→ Exercise details:
Determine the number of lines in the entries below in which the word "Reklamační" appears, and reply with that number only.

→ Data listing:
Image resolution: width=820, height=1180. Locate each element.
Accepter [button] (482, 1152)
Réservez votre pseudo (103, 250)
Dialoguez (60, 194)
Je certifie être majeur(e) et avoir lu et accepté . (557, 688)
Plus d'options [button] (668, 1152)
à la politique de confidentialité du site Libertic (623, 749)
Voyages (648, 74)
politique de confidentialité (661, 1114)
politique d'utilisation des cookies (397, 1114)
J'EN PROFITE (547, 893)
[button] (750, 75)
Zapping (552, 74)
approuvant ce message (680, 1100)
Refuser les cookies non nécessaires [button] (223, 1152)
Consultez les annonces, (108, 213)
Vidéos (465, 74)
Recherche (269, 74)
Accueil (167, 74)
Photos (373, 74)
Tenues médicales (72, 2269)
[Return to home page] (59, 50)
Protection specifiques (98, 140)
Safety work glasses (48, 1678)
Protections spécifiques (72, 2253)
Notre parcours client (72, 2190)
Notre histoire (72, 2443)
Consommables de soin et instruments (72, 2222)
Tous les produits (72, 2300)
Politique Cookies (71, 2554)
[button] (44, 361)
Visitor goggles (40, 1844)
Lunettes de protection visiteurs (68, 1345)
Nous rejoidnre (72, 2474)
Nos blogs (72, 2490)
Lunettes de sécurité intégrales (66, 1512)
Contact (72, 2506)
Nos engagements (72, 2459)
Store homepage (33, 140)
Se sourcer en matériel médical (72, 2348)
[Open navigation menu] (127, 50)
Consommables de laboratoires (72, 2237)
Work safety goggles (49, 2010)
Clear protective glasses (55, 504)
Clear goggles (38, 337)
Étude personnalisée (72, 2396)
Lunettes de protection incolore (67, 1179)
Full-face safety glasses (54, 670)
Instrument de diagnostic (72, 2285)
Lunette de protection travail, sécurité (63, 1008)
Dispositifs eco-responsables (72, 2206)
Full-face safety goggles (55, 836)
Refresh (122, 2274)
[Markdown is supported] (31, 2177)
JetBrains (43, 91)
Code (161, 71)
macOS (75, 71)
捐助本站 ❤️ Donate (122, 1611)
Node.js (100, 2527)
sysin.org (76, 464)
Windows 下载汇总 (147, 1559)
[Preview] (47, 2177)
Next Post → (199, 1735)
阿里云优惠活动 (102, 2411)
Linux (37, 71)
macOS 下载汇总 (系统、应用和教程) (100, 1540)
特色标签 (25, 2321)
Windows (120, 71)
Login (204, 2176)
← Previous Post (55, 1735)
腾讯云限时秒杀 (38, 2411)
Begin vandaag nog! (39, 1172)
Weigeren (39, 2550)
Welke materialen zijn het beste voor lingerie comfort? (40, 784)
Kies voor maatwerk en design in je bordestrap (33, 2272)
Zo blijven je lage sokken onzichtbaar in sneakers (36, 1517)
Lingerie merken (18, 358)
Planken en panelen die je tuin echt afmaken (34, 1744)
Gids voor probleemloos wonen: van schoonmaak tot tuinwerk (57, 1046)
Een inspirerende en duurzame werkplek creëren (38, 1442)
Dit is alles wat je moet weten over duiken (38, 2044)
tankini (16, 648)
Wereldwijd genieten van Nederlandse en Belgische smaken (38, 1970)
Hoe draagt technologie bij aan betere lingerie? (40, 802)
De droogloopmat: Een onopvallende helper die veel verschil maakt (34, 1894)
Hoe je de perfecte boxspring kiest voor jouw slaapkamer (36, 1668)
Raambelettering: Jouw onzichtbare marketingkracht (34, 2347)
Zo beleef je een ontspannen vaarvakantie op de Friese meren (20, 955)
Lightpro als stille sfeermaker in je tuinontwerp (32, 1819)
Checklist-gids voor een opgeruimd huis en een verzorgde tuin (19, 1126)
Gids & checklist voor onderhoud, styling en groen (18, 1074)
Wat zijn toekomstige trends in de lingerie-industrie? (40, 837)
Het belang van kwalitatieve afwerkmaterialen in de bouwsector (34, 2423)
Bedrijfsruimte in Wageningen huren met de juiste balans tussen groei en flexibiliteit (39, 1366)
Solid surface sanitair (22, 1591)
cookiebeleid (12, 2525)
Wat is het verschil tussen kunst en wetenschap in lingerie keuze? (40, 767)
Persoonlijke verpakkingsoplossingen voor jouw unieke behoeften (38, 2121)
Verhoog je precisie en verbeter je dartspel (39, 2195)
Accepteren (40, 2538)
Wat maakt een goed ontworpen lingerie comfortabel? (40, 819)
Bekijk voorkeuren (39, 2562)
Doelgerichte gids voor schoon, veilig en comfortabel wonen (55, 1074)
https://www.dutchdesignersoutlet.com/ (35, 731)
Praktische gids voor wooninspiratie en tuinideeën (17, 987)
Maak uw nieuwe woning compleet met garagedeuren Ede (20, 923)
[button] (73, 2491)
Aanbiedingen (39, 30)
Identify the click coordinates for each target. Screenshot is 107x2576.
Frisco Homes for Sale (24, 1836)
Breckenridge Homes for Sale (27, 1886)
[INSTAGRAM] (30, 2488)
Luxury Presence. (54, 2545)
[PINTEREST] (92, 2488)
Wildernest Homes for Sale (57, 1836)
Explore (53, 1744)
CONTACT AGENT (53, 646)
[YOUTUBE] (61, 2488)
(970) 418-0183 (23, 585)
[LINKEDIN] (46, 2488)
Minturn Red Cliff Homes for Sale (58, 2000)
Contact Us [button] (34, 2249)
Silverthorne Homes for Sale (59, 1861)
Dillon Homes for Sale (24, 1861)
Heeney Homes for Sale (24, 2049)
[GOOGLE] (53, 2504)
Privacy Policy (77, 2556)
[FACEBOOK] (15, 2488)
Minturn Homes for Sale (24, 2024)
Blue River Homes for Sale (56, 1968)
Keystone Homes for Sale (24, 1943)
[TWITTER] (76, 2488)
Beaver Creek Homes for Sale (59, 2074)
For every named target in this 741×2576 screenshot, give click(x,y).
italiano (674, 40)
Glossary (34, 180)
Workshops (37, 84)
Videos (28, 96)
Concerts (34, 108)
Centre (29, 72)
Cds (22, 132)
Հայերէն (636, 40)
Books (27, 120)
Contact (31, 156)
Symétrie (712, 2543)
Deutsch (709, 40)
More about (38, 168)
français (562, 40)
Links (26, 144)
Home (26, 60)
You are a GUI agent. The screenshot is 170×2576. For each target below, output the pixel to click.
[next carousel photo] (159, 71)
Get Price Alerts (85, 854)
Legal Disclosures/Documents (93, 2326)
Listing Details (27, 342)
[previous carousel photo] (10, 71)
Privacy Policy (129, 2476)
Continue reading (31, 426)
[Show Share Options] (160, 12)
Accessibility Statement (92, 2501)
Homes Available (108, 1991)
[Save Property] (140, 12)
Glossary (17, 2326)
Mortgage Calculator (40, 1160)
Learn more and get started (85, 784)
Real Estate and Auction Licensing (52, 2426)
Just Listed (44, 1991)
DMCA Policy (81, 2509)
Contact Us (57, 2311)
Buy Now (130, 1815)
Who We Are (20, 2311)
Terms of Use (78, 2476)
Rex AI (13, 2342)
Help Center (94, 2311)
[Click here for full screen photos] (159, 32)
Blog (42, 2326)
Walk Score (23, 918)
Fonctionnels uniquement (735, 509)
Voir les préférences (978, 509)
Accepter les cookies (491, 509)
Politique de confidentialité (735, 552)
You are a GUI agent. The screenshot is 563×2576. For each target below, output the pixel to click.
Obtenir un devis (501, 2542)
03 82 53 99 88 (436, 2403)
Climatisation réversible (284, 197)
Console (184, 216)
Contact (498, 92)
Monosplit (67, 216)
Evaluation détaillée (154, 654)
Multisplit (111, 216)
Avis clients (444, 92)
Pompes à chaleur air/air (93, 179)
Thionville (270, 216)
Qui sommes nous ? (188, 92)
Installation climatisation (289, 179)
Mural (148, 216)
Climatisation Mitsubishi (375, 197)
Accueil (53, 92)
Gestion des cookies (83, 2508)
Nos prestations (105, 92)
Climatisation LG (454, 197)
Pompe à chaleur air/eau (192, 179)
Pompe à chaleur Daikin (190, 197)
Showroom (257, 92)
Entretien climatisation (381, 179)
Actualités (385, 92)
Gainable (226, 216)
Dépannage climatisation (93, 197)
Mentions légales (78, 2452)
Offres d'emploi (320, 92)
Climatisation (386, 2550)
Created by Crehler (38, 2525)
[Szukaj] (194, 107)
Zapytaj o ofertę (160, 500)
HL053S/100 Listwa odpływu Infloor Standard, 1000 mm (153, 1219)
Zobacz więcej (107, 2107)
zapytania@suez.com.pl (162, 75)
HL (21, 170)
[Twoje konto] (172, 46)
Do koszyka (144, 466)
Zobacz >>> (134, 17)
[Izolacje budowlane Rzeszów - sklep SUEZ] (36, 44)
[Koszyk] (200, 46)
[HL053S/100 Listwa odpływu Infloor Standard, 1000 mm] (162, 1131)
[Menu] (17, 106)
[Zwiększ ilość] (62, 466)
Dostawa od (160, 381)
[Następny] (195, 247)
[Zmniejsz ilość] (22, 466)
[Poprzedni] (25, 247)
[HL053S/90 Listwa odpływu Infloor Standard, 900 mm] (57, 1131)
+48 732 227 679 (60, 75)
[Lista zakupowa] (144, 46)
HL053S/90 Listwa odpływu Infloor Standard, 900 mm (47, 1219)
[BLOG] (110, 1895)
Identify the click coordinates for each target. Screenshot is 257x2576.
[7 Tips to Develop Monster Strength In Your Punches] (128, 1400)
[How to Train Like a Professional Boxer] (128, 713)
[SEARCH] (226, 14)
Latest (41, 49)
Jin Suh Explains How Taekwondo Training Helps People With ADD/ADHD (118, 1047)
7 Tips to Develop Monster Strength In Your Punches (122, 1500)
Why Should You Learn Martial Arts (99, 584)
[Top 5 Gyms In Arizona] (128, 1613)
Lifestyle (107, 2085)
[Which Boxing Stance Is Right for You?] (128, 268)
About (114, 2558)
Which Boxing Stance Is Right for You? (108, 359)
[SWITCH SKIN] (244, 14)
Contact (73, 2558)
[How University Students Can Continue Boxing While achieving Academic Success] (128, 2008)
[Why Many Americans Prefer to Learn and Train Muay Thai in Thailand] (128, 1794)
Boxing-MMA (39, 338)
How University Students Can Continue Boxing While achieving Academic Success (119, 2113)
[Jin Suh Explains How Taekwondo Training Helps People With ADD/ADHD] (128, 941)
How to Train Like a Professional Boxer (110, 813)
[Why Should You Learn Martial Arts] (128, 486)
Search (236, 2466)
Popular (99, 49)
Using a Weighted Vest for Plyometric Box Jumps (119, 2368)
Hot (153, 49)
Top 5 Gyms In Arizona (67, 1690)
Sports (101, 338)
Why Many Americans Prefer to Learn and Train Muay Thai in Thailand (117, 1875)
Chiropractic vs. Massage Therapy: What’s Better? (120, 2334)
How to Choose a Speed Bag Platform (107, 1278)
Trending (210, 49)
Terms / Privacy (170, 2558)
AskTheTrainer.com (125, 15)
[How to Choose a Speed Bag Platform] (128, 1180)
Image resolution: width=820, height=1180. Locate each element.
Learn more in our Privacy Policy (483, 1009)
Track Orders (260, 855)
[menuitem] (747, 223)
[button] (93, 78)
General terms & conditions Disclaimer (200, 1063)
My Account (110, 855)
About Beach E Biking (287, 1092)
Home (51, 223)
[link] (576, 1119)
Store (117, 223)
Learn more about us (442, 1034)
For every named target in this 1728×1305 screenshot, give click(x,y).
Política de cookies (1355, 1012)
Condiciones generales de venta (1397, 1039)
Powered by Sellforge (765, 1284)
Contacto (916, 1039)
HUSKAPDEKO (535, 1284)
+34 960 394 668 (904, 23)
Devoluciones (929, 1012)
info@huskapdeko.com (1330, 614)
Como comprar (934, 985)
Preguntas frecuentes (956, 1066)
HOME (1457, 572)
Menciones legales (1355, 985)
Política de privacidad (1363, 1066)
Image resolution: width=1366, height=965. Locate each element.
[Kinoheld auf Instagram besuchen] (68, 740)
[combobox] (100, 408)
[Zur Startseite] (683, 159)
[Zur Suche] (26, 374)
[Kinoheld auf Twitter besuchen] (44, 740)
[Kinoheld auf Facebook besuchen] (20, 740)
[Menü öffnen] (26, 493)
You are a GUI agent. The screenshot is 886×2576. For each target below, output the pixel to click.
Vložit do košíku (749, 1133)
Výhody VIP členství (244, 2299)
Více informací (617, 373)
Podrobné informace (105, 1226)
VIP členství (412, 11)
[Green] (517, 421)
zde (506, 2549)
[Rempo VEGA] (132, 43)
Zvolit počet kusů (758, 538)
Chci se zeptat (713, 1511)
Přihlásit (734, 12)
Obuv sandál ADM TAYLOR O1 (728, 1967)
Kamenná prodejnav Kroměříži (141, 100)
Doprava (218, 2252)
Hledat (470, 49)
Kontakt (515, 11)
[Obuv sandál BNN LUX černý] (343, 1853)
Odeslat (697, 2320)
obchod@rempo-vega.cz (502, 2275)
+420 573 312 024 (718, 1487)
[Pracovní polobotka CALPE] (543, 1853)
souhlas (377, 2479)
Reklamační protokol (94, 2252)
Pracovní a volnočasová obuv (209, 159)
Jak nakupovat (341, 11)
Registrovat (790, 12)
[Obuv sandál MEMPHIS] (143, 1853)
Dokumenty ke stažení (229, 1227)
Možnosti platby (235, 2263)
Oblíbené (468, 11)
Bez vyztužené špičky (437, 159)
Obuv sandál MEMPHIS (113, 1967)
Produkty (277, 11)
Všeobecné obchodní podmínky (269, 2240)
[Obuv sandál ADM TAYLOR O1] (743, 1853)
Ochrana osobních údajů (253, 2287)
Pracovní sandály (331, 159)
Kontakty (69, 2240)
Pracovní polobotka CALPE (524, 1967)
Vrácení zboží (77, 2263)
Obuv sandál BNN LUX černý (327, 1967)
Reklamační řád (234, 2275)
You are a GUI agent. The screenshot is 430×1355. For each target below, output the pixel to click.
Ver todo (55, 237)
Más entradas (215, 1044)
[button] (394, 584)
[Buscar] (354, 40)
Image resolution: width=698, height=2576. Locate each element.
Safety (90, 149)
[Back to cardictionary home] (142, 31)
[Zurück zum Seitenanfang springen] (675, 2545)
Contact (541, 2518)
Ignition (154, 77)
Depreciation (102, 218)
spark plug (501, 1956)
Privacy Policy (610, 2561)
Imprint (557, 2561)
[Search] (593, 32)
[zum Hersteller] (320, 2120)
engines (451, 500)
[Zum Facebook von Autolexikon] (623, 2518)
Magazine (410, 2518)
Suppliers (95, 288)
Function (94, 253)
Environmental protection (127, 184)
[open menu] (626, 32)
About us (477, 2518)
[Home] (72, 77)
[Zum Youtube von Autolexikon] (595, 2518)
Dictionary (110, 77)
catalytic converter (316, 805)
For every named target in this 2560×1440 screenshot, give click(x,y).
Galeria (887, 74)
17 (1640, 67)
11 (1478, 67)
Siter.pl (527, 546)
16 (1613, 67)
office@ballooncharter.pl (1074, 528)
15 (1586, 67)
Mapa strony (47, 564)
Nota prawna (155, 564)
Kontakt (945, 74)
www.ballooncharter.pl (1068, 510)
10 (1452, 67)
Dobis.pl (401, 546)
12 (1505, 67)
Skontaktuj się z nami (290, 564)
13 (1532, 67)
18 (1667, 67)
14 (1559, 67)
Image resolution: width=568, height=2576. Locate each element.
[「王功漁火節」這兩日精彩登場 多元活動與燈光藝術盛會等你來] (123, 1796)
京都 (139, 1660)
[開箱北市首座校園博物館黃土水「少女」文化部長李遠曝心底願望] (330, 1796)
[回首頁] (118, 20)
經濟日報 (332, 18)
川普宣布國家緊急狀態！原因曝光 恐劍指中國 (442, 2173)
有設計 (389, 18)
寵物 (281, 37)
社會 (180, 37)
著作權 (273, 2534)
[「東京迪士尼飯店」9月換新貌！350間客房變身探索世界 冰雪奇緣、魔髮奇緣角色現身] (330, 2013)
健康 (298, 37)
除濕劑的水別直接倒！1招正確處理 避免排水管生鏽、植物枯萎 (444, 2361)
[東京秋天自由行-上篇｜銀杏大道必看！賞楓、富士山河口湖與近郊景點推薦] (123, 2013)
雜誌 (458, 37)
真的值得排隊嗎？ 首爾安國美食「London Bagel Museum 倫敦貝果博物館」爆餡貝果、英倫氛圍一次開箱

→ Response:
2